The boys have an extensive collection of revolting clown dolls & puppets. One of these is lifesized & especially hideous, posed in a chair with a concertina.
After Tabitha puts the boys to bed, moody photography & telegraphing soundtrack gives us the impression someone else is in the house.
So of course Tabi gets undressed in front of the scary clown & goes to bed in the guest room, where the doll collection is kept.
Again there are no surprises here. Even if there's some viewer somewhere on earth who hasn't already heard that particular urban folk tale, it's just so obvious the clown's not part of the collection, but is a psycho in costume. The only thing "new" to the hoary tale is some fairly intense weaponry.
These first two stories seemingly have no relationship to one another. It's like we just sat through two short subjects, neither of them particularly good, though the evil clown is at least well designed to be legitimately repugnant.
The script does eventually try to tie the hodgepodge together with the generic idea that there's a psycho abroad who wants to kill a specific group of young women & incidentally anyone who is with them. It's the sort of rationale that imposes no story structure nor story value, but permits any random killings to be tacked together.
The third tale is about LIsa (Jessica Lucas) whose best friend has gone missing.
She believes her friend is in a run-down gothic hotel, so she & her boyfriend begin to investigate. The building for this sequence is spectacular, a found-location in Hungary, a country that encourages the arrival of low budget filmmakers.
Though it's taken long enough, the gore begins to get imaginative at last, as an extremely bizarre giant music box kills Lisa's boyfriend. Thus Lisa's soon looking for two rather than one missing person. It never occurs to her to get the hell out of there or go to the police rather than wander about uninvited in a building no one ever leaves.
Would-be bad filmmakers take note this is another gimmick to keep an inept script at least filmable, make the characters so amazingly stupid that their stupidity explains why they do stuff no one would ever do.
Thinly tying the portions together too late for it to matter, we eventually know the central victims Shelby, Lisa & Tabitha were friends since childhood. The nameless psycho (Keir O'Donnell) wants them all dead over some imbeclic childhood incident.
After the three individual stories are told in a loose chaotic manner, we find out that the girls were not actuallly slain, but captured for the sake of a big climactic sequence.
As Tabitha explores the weird sets where the victims are kept prisoners, the psycho is creating hideous diaramas of tortured flesh.

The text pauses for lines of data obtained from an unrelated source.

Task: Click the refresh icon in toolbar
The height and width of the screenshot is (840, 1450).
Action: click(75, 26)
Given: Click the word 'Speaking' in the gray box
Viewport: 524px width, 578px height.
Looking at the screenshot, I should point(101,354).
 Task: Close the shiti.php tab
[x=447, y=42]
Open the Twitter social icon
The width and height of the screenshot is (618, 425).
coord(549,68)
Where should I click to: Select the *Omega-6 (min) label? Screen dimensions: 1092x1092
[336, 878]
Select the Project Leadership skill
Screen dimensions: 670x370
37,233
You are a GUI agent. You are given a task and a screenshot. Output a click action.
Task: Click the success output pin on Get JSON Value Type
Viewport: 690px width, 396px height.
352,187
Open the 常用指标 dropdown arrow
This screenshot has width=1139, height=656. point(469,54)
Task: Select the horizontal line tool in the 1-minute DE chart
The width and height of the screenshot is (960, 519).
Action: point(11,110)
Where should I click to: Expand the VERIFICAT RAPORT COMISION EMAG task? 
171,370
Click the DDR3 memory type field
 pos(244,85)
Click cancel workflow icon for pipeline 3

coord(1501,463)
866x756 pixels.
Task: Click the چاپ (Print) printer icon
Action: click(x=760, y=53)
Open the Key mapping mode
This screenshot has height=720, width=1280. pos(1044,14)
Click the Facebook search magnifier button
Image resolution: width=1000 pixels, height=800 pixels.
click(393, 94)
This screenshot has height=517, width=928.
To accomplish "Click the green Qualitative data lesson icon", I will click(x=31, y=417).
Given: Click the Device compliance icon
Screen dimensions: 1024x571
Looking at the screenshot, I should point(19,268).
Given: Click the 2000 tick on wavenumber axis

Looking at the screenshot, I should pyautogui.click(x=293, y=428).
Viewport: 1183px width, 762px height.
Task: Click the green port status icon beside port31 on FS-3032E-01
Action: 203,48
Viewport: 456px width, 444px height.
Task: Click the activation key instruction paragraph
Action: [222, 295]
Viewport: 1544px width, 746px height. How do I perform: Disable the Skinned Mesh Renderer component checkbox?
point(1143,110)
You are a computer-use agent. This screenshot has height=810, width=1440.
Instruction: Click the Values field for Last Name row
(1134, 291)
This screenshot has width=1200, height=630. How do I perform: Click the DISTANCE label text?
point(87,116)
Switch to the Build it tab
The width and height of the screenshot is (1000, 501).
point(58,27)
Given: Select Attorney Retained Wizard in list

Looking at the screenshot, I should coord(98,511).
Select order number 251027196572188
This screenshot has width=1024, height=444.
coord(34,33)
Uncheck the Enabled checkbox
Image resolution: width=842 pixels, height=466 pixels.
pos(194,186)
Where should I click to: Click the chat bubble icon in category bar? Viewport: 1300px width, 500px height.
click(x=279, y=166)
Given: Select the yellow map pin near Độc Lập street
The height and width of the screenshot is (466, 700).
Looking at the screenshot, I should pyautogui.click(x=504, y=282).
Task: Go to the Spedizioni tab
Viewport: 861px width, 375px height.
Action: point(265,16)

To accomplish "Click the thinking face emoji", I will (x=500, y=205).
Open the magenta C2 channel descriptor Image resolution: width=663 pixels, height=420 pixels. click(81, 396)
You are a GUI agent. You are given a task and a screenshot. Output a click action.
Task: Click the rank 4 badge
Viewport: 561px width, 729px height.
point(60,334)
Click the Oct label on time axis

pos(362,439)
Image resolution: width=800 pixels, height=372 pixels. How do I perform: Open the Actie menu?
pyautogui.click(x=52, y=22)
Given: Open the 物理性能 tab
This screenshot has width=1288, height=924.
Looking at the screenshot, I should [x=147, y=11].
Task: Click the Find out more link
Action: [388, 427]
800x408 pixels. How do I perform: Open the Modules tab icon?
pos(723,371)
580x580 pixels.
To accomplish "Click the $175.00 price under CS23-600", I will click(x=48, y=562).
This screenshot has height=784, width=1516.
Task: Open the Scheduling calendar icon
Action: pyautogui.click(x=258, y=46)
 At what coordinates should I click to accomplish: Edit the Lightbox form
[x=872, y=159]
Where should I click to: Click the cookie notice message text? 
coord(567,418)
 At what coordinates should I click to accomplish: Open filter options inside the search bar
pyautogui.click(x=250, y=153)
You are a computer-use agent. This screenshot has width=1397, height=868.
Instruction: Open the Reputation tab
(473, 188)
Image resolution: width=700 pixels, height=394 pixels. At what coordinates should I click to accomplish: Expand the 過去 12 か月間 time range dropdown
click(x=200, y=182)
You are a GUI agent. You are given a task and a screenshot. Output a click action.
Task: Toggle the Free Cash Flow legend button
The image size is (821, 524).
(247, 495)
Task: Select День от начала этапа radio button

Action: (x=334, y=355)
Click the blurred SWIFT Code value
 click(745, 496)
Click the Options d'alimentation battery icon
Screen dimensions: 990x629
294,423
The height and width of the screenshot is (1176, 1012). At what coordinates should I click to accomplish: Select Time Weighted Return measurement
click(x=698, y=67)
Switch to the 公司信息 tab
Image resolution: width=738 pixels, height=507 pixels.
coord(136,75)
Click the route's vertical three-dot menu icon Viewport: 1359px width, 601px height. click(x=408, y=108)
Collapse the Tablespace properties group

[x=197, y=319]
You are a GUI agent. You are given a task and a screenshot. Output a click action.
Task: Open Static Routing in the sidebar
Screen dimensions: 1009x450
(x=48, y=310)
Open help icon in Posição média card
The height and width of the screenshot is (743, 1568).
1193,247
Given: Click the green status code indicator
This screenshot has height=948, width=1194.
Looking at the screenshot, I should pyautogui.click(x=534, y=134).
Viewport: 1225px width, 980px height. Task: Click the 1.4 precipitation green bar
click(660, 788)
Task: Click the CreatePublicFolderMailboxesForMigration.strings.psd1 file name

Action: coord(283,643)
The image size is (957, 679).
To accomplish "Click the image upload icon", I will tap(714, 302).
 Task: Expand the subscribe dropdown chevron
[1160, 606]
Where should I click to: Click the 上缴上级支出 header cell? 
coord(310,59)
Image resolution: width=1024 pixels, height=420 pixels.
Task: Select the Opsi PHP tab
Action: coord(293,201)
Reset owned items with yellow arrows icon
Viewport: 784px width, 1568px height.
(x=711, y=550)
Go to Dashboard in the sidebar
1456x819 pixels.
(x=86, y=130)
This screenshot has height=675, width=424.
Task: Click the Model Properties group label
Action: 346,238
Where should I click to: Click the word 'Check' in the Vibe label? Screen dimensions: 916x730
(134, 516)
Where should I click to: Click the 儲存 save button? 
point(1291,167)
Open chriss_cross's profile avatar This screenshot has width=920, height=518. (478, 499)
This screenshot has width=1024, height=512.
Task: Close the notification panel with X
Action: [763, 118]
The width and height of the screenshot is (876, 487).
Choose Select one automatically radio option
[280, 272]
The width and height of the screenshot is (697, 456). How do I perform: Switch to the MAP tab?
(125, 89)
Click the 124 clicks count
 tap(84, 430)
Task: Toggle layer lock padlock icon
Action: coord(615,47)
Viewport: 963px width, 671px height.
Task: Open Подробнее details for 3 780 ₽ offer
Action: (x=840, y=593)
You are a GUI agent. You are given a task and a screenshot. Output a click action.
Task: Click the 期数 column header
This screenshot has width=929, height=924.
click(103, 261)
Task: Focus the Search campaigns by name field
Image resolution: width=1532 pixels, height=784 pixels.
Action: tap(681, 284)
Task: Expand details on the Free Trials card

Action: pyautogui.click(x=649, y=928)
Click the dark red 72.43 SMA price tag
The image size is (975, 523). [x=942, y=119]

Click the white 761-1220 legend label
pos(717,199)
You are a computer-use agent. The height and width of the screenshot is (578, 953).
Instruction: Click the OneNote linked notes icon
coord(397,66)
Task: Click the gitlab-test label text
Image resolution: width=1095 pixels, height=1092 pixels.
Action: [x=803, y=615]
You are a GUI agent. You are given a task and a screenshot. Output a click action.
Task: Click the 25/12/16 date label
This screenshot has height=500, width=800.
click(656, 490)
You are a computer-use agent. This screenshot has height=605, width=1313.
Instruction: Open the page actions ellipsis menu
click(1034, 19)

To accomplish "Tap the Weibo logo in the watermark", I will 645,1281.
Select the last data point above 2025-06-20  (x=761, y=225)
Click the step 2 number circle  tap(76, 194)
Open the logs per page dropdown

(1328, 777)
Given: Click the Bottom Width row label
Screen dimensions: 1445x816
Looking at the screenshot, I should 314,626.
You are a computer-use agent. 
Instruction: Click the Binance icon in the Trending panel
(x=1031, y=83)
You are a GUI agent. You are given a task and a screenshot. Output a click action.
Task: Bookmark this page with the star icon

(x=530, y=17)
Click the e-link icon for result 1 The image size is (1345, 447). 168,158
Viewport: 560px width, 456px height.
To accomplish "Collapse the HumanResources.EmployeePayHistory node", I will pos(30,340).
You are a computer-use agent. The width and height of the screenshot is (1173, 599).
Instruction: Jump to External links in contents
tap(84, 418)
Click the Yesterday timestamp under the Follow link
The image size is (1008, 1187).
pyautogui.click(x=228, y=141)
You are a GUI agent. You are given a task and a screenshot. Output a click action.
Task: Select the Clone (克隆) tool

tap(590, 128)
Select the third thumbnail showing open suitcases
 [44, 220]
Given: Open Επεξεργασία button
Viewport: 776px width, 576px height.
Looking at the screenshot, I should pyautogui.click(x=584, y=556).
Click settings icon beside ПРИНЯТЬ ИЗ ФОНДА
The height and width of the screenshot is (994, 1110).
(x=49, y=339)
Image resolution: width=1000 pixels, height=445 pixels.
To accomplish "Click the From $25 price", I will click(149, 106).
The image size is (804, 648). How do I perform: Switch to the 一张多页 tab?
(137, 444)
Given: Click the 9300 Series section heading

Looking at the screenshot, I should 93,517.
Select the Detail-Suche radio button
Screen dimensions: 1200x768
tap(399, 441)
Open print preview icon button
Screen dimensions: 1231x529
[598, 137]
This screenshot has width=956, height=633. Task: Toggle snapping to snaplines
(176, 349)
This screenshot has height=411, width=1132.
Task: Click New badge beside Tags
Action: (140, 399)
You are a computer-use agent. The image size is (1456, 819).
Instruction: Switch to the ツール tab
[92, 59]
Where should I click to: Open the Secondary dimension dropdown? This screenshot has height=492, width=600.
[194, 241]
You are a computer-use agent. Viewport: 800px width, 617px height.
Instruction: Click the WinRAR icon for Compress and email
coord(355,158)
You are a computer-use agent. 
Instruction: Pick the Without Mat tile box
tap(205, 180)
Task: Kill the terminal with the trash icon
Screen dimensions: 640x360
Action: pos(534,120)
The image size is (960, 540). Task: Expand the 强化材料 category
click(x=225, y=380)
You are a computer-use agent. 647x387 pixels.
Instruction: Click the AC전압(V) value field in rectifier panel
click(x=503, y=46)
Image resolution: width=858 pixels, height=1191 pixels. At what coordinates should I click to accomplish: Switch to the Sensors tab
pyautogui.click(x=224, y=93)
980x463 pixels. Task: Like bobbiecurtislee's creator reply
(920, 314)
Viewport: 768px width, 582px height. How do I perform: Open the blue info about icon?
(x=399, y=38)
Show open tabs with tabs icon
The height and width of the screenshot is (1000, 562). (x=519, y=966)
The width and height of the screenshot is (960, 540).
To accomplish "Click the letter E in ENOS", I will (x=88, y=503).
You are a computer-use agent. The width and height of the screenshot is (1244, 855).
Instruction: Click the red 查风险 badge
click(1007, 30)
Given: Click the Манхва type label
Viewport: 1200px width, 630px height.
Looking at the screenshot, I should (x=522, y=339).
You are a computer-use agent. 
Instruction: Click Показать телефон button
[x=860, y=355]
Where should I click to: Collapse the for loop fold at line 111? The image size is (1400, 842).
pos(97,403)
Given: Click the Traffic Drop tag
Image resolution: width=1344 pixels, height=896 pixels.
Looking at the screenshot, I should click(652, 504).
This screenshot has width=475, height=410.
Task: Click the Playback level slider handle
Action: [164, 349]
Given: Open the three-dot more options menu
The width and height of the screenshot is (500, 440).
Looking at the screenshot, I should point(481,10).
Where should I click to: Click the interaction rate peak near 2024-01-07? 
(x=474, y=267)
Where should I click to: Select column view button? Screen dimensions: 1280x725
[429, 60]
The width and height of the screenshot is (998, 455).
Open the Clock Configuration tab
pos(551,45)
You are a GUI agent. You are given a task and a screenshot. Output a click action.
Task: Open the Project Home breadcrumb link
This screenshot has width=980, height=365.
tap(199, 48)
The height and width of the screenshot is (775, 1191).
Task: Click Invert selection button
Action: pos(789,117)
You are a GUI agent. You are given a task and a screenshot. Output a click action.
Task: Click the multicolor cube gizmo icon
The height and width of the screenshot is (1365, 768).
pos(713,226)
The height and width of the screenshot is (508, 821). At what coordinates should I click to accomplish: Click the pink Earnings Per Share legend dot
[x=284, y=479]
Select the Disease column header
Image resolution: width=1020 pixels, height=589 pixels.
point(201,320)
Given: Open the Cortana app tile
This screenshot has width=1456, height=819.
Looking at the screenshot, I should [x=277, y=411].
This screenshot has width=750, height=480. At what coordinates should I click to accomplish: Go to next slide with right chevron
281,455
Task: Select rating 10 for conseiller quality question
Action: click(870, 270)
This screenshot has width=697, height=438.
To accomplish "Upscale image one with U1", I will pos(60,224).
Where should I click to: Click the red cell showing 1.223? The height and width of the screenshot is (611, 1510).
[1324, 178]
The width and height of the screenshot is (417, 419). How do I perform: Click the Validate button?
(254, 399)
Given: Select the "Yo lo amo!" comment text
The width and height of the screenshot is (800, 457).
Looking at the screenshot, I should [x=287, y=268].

As minor-league torture-porn, the film actually gets a bit better, with the psycho unexpectedly creative. The "tricks" & twists actually begin to work. So if you can plod through the boring bits for the first hour, know at least that it does improve before it's over.
Usually a film this badly written also has low standards in every other category. Surprisingly this one has slick production values, great sets or locations which we can ascribe the the Hungarians, & acting that's actually decent. These qualities are undermined by the ridiculousness of the script.
In stitching together multiple stories, all were left with irrational loose ends, & it needlessly busies the viewer trying to figure out if these disparate parts actually fit together. Even though the psycho events in the hotel are cool enough to justify time spent watching Amusement, one can't stop wondering at a film can superficially appear to be competent if you just look at the visuals, yet all of it wasted on an awful, awful screenplay.
The film is saved from a "turd alert" thanks to the set designs for the finale, & I can recommend the movie to anyone who tends to be forgiving of cheezy horror. Neither the incompetent screenwriter nor the inept director did a job worth doing, but Hungarian location scouts, carpenters, & art directors (who I imagine the director couldn't even talk to through a language barrier) knew what they were doing. So Amusement ended up a far better-looking film than the dreary script merited.